Alternatively you can work from the definition where two events are spacelike separated if (and only if) the interval between them has the same sign as the spatial components of the metric. In other words, if your metric convention is $(-1,1,1,1)$, a spacelike interval has $\Delta s^2 > 0$, or if you use $(1,-1,-1,-1)$, it has $\Delta s^2 < 0$. If $x^0 = y^0$, then clearly the interval is determined only by the spatial components, and will necessarily have the same sign.
A: The reason why the commutation relations between a field and its conjugate at equal times are of the form
$$
\left[\phi(t,\textbf{x}),\pi(t,\textbf{y})\right]=i\hbar\,\delta^{(3)}(\textbf{x}-\textbf{y})
$$
is only to mirror and copy the canonical hamiltonian commutation relations $[q_i,p_j]=i\hbar\,\delta_{ij}$. No causality is involved, rather it is somehow the definition of quantum field commutation relations, which are employed basically copying the ones from classical point particles theory and extending them to infinitely many degrees of freedom.
However, notice that those in the commutators are not operators, rather they are operator valued distributions which make sense as operators only when smeared with suitable test functions. Only then we can talk about causality, because we have a concrete definition of spatially separated domains. As such, the correct definition for causality in quantum field theory is
$$
\left[\phi(f),\varphi(g)\right]=0\qquad\mathcal{D}(f)\cap\mathcal{D}(g)=\textrm{space-like}.
$$
If you calculate the above in some simple cases, for example for the free Klein-Gordon field (or Dirac) you will see that the right hand side will produce a result which always vanishes for space-like distances, due to properties of the Lorentz transformations (or equivalently, cancellations in the integrals). For non-free theories the issue is much more subtle and usually commutation relations must be imposed rather than calculated (unless you know some particular tricks).

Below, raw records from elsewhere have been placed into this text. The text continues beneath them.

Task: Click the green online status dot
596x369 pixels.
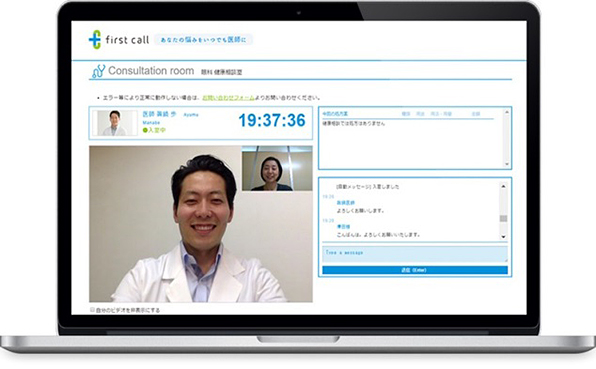Action: coord(145,130)
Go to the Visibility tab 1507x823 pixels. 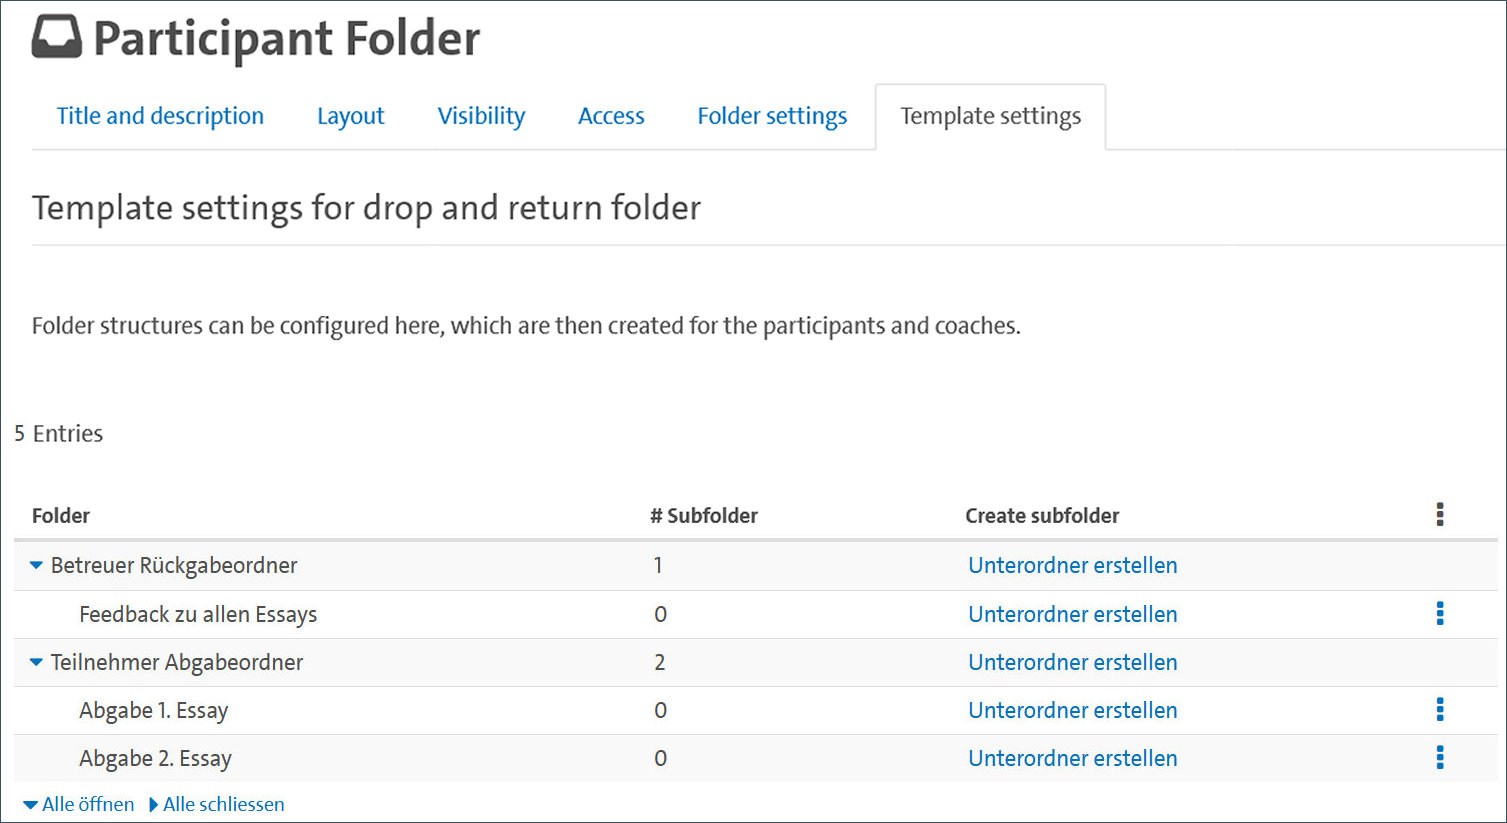(481, 117)
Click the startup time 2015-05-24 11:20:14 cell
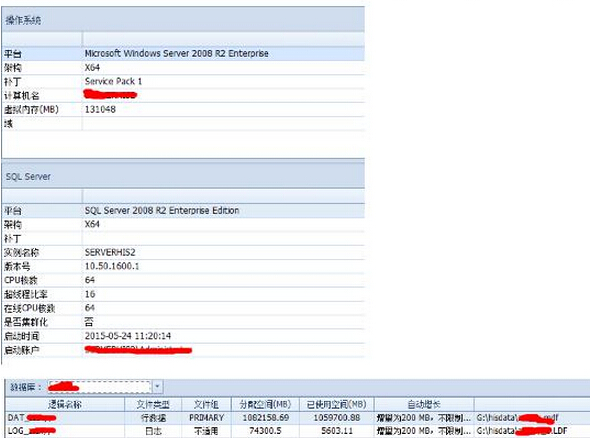590x438 pixels. 224,336
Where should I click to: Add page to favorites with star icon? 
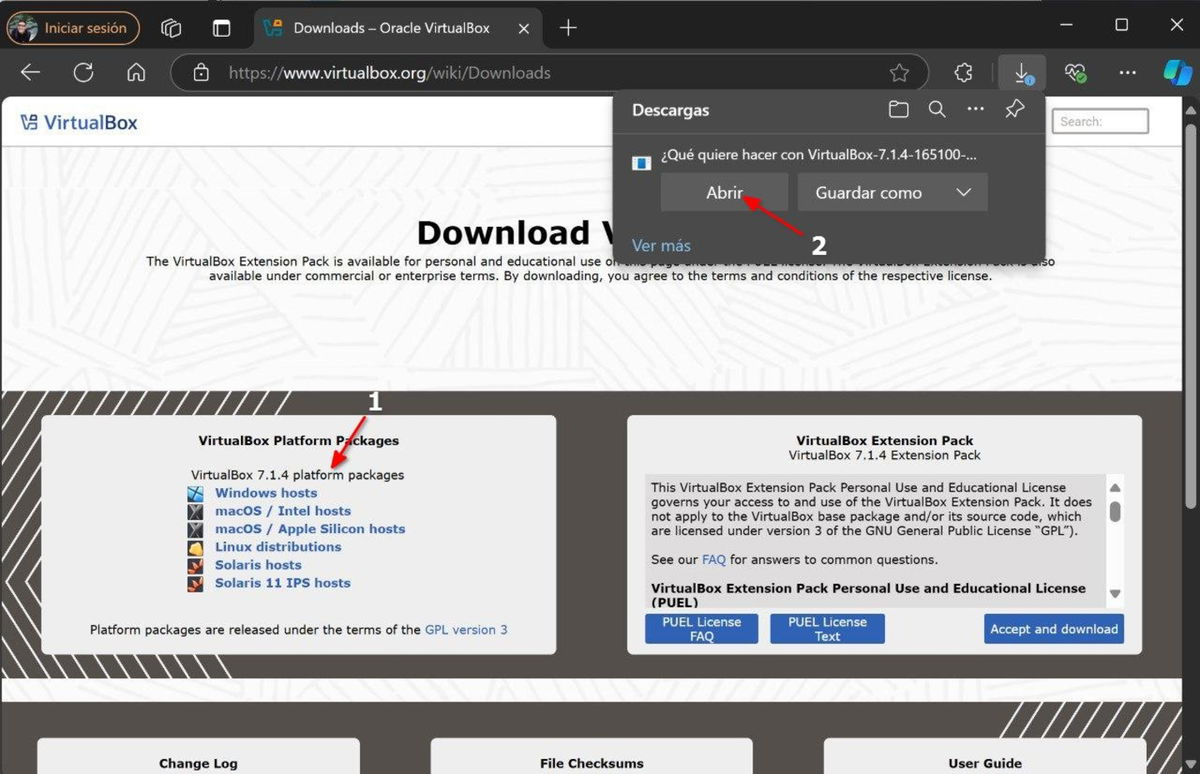tap(899, 73)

In a nutshell: causality refers to the operators smeared with test functions; it does not give information on the commutation relations of the operators at equal times, which are nothing but a mere extension of the $q,p$ canonical commutation relations. And yes, if $x^0=y^0$, as you pointed out, the two events are space-like separated since you have at least one reference frame (the one you started with) where they happen at the same time.